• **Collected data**
• • • • • • •
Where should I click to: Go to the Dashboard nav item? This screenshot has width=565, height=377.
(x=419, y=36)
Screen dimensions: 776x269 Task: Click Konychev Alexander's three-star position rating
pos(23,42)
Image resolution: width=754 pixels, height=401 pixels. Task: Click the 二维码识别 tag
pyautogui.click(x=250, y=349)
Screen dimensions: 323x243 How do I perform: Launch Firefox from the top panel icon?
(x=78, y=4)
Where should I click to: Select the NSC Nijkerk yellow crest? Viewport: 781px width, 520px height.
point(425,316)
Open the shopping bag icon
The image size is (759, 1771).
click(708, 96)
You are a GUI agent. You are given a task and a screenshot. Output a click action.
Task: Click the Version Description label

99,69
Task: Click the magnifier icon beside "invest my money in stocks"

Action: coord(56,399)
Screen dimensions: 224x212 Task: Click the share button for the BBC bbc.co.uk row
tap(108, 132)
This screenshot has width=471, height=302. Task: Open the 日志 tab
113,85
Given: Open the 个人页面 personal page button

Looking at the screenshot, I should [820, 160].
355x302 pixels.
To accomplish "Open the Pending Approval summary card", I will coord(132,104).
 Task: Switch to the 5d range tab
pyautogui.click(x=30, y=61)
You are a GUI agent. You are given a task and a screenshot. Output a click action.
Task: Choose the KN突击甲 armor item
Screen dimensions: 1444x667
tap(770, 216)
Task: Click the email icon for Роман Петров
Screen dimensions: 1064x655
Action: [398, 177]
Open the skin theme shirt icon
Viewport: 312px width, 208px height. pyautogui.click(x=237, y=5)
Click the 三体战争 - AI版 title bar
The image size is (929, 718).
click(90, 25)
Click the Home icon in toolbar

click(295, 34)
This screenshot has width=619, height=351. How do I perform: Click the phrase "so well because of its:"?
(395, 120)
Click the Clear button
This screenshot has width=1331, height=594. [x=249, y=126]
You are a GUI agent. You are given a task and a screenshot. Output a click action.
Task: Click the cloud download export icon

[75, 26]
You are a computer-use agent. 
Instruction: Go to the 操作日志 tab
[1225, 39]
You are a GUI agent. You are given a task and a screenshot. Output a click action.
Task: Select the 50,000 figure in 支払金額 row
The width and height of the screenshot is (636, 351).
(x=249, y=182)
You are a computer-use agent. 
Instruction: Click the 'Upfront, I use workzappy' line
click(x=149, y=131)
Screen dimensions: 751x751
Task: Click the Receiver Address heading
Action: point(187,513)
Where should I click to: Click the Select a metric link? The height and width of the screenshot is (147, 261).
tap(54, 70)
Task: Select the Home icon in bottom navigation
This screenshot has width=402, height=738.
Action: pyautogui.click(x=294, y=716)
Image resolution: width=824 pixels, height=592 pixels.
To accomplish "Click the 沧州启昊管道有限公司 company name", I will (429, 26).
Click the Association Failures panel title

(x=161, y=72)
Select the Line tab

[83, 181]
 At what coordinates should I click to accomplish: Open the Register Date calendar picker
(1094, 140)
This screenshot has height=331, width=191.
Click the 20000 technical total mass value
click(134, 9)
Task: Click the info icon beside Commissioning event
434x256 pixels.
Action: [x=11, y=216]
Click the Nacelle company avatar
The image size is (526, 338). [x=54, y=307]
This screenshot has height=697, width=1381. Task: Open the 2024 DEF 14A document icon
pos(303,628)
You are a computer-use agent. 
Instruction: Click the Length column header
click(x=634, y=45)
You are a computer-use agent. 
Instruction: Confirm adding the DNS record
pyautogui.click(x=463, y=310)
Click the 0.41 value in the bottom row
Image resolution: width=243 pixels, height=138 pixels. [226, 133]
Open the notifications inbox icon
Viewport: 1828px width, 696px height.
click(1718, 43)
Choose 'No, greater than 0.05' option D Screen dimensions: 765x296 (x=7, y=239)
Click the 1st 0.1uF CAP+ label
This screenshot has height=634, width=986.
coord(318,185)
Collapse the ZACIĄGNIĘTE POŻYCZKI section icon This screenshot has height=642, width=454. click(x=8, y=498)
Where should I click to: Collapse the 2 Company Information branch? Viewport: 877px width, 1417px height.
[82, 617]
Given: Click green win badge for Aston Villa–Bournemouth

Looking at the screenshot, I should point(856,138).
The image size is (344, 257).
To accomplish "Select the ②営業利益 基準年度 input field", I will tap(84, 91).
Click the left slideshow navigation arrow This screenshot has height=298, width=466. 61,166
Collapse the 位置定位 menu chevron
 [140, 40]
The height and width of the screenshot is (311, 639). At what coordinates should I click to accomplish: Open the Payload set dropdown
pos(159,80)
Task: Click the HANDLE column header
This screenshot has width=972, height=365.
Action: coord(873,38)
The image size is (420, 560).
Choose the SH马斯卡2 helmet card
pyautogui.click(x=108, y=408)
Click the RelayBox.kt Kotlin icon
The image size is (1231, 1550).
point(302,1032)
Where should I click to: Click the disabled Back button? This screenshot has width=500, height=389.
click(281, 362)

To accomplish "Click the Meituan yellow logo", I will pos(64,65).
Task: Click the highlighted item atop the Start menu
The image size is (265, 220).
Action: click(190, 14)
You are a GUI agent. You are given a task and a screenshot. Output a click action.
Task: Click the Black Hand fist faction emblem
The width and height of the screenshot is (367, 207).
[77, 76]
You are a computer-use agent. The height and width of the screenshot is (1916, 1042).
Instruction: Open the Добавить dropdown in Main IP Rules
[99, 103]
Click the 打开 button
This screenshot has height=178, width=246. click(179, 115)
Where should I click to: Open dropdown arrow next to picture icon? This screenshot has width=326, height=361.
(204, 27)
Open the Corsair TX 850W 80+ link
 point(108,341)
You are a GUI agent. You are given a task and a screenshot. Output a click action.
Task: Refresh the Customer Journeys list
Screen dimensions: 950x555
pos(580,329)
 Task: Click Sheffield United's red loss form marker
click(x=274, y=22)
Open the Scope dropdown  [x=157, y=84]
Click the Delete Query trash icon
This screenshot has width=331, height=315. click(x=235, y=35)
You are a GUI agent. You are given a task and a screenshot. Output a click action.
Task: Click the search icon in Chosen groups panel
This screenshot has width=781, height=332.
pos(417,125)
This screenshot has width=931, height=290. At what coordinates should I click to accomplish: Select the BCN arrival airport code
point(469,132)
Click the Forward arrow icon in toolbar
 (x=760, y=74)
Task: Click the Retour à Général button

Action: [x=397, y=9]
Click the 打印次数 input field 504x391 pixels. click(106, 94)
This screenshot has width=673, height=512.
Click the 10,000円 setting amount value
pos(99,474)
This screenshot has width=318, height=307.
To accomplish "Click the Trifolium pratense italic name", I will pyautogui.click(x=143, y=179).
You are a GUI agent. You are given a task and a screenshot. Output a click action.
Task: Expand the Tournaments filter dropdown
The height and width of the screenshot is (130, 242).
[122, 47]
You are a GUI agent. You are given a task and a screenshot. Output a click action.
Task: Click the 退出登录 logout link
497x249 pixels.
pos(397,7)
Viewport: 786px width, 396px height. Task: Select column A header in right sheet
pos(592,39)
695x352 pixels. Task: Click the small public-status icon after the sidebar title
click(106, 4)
• • • • • • •
• **EXERCISE DIRECTIONS**
All lines from the one with "This screenshot has width=931, height=290." through the end of the data must be repeated exactly, and nothing else may be repeated.

• **WRITTEN RESPONSE**
This screenshot has width=931, height=290. At what coordinates should I click to accomplish: Select the BCN arrival airport code
point(469,132)
Click the Forward arrow icon in toolbar
 (x=760, y=74)
Task: Click the Retour à Général button

Action: [x=397, y=9]
Click the 打印次数 input field 504x391 pixels. click(106, 94)
This screenshot has width=673, height=512.
Click the 10,000円 setting amount value
pos(99,474)
This screenshot has width=318, height=307.
To accomplish "Click the Trifolium pratense italic name", I will pyautogui.click(x=143, y=179).
You are a GUI agent. You are given a task and a screenshot. Output a click action.
Task: Expand the Tournaments filter dropdown
The height and width of the screenshot is (130, 242).
[122, 47]
You are a GUI agent. You are given a task and a screenshot. Output a click action.
Task: Click the 退出登录 logout link
497x249 pixels.
pos(397,7)
Viewport: 786px width, 396px height. Task: Select column A header in right sheet
pos(592,39)
695x352 pixels. Task: Click the small public-status icon after the sidebar title
click(106, 4)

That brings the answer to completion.